Мотовилов медленно обвел стол глазами и спросил:
– А где же молодой учитель, господин Шестов?
– Ушел, не пожелал разделить нашей трапезы, – смиренно ответил Крикунов.
– Вот как!
– Да-с, и господин Логин тоже не пожелали остаться, – докладывал Крикунов, – они-то, собственно, и изволили увлечь нашего сослуживца.
– А что, господа, – говорил отец Андрей, – вот сейчас Алексей Степаныч изволил выразить надежду на то, что мы снова увидим в нашей среде Алексея Иваныча. Когда еще его формально оправдают, а я думаю, ему горько сидеть теперь дома, когда его друзья собрались в этих стенах, где он, так сказать, был сеятелем добра. Так не утешить ли нам его, а?
– Да, да, пригласить сюда, – поддержал Мотовилов. – Я думаю, это будет справедливо: если он не мог участвовать в официальной части, то мы все-таки покажем ему еще раз, как мы его любим и ценим. Как, господа?
– Да, да, конечно, отлично! – послышалось со всех сторон.
– Это будет доброе дело, – сказал Моховиков, – наше внутреннее сердце скажет это каждому.
– Так уж вы распорядитесь, Галактион Васильевич, – обратился Мотовилов к Крикунову, – он ведь и недалеко живет, а мы подождем со следующими блюдами.
Крикунов суетливою побежкою устремился к сторожам, послать за Молиным. Общество опять радостно оживилось: ждали Молина, как дети гостинца. Он явился так скоро, как будто ждал приглашения, – Крикунов послал за ним коляску Мотовилова. Молин был одет не без претензий на щегольство. На толстой шее белый галстук с волнистыми краями и с вышивкою; новенький сюртук хомутом; пахло от Молина – кроме водки, – помадою.
Гул приветственных восклицаний. Молин обходил вокруг стола, неуклюже раскланивался, пожимал руки и не без приятности осклаблял рябое лицо. Мямлил:
– Утешили! Сидел один и скучал. Признаться откровенно, – хоть и стыдно, – всплакнул даже.
– Ах, бедняжка! – восклицали дамы.
– Стыжусь сам, знаю, что раскис, да что делать с нервами? Расшатался совсем, – сижу и плачу. Вдруг зовут! Воскрес и лечу! И вот опять с друзьями!
– С друзьями, Лешка-шельма, с друзьями! – закричал Свежунов и обнял Молина, – ничего, не унывай, действуй в том же направлении!
– Поздравляю, енондершиш, – говорил исправник, – вас любят в обществе, – это умилительно!

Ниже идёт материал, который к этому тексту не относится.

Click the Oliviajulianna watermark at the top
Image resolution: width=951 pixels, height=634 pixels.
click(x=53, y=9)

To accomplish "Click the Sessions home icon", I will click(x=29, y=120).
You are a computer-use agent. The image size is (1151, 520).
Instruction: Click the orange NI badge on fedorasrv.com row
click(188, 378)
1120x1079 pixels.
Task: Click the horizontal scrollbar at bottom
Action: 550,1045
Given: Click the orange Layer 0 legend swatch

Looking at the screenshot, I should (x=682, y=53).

Всякий старался сказать Молину что-нибудь утешительное, приятное. Его посадили к дамам, кормили пирогом, подливали то водки, то вина. А мальчишки задували себе развеселые песни. В антрактах пили чай, ели сладкие булки, – все от щедрот Мотовилова.

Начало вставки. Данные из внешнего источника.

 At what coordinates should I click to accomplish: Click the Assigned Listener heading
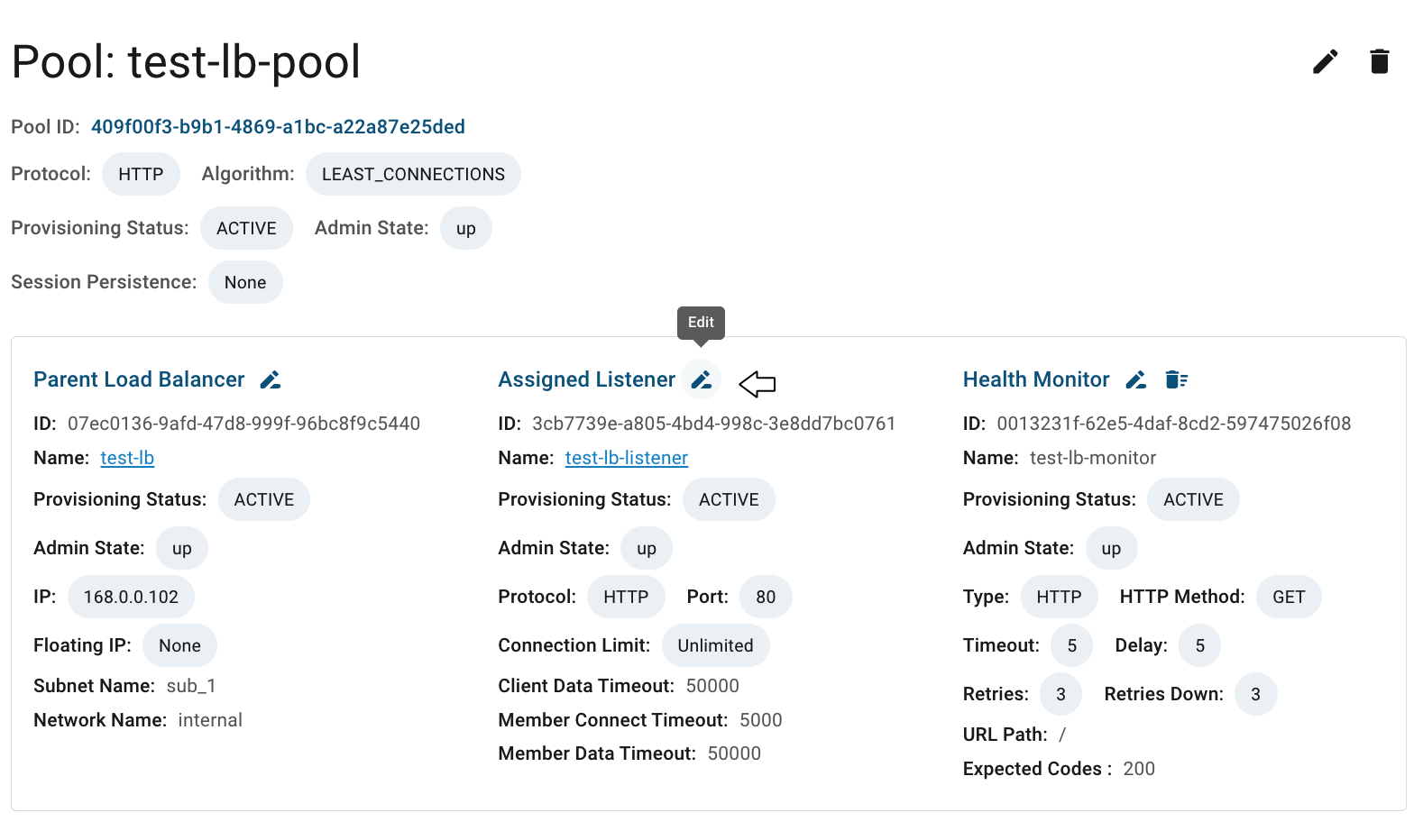coord(586,379)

Раздался стук ножа по стакану. Кто-то крикнул:
– Т-с! Алексей Иваныч хочет говорить! Все замолчали. Молин поднялся и начал раскачиваться в ту сторону, где Мотовилов. Заговорил:
– Алексей Степаныч! Вы для меня сделали, прямо скажу, благодеяние. Ну, я человек не хитрый, красно говорить не умею, – что чувствую, прямо, по-мужицки, по-простецки… Да что тут говорить! Эх, прямо сказать: спасли! Дай вам Бог! На многая лета! За здоровье Алексея Степаныча, – ура!
Все закричали, повскакали с мест чокаться. Мотовилов и Молин обнимались, целовались.

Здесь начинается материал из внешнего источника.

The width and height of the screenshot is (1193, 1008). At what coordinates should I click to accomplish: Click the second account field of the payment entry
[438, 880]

После завтрака вытащили фисгармонику, под звуки которой распевали ученики, и пустились танцевать, – шумно, с хохотом, шалостями, вознёю: кавалеры кривлялись и неровно подергивали дам, дамы взвизгивали. Две бойкие барыньки овладели застенчивым юношею, сельским учителем. Он не умел танцевать; ему дали даму, сказали, что танцуют кадриль, и стали перепихивать его из рук в руки. Юноша горел от смущения и неловко топтался. Было весело и пьяным и трезвым.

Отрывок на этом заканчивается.